The Planets this Week

Mercury is hidden in the glare of the Sun.

Venus (magnitude –3.9) shines brightly in the east before and during dawn. Look for Pollux and Castor, much fainter, to its upper left. They form a gently curving arc with Venus that straightens out during the course of the week. The arc becomes a straight line on the morning of the 26th.

Earth, best visible in the daytime, is centered below you. Its disk is a remarkable 180° in apparent diameter, 20,000 times larger than Jupiter: the planet currently in second place in this regard. But local details usually complicate the limb, and perspective effects limit how much of the planet is visible at once. A telescope is not required.

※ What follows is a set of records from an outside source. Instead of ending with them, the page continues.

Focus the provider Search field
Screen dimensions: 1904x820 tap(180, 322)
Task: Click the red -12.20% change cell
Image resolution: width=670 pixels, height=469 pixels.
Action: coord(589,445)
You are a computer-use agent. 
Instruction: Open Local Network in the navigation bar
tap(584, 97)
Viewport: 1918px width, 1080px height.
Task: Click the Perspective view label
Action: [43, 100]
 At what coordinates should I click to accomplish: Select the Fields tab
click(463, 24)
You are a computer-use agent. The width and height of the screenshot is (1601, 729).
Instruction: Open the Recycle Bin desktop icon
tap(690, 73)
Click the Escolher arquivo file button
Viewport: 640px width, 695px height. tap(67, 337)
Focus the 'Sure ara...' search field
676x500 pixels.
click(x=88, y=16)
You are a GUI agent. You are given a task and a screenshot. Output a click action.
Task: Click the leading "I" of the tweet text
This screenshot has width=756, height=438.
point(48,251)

Mars is hidden deep in the glow of sunrise.

Jupiter (magnitude –1.8, in Virgo) is very low in the west-southwest during twilight. Look for fainter Spica (magnitude +1.0) 5° left or lower left of it. Binoculars help.

Saturn (magnitude +0.4, in the legs of Ophiuchus) glows steadily in the south-southwest at nightfall. Antares, less bright, twinkles 12° to Saturn's lower right.

Uranus (magnitude 5.8, in Pisces) and Neptune (magnitude 7.9, in Aquarius) are in the southeastern sky in the early hours of the morning.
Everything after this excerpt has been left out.